I have a small Atom server (SUPERMICRO X7SPA-H with integrated Atom) that has been running fine since 2010 and had about 130 days of uptime since its last reboot. I did a standard full-system upgrade today and the system failed to come back up after the reboot.

What happens:
System starts up fine, GRUB comes up and gives the standard kernel choices. The boot process shows a brief message about loading the kernel and then proceeds *very* rapidly to a login prompt that does not actually let you login. The system cannot be rebooted using ctrl-alt-delete since it complains that it can't find files on the drive.

I think the problem is that the kernel cannot mount the partitions on the boot drive correctly, and therefore can't load anything from the boot disk.
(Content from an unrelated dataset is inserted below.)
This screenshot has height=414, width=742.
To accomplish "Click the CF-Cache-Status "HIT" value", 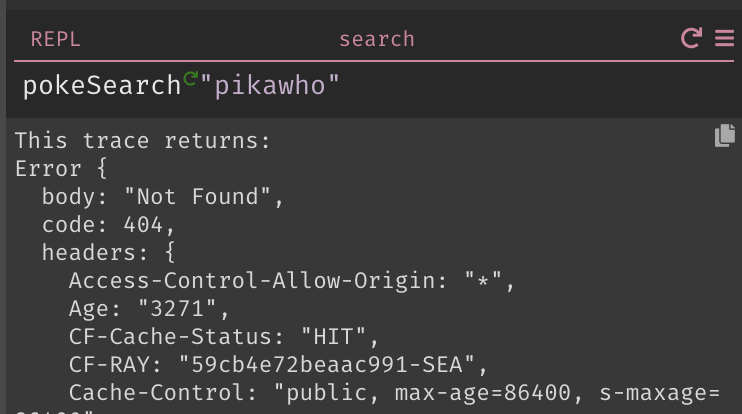I will 334,337.
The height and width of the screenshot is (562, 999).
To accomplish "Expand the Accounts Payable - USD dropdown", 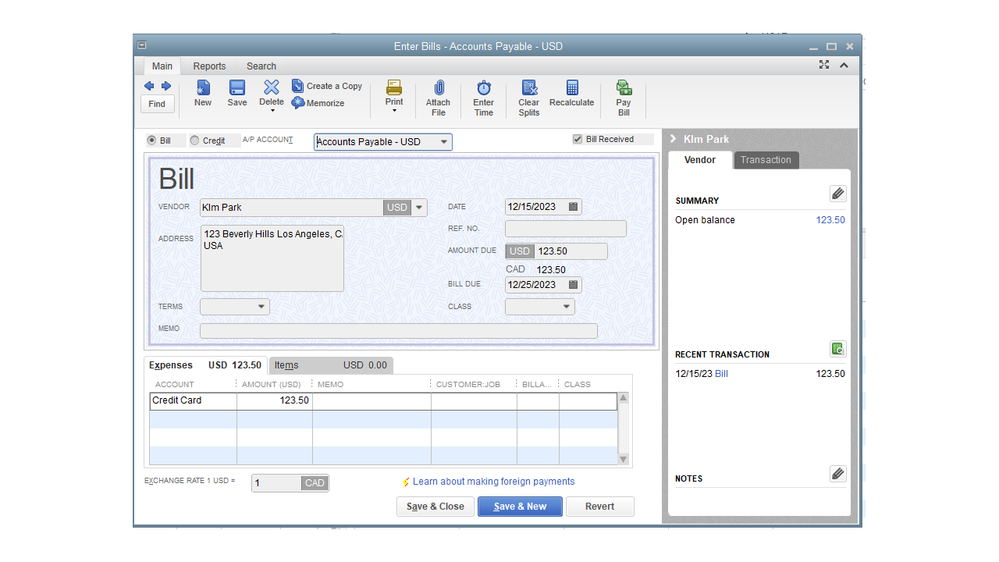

I think that an error is displayed on the boot screen but it disappears way too quickly for me to read it and it never gets logged to disk. The Grub menu defaults to disk-by-uuid, but manually putting in /dev/sda1 does not help. The system is able to find a boot partition and load the kernel, but it fails right afterwards (I'm not even sure it can run init).

I don't think that the issue is with the disk. When I boot from an Arch installer USB stick, I can mount the boot drive just fine and all the files are there. I've run fsck and it comes back clean. I can even get the machine mostly running via chroot, but it cannot boot on its own anymore.

Kernel version: 3.3.6-1. I also tried a fallback to 3.2.9 but that didn't help.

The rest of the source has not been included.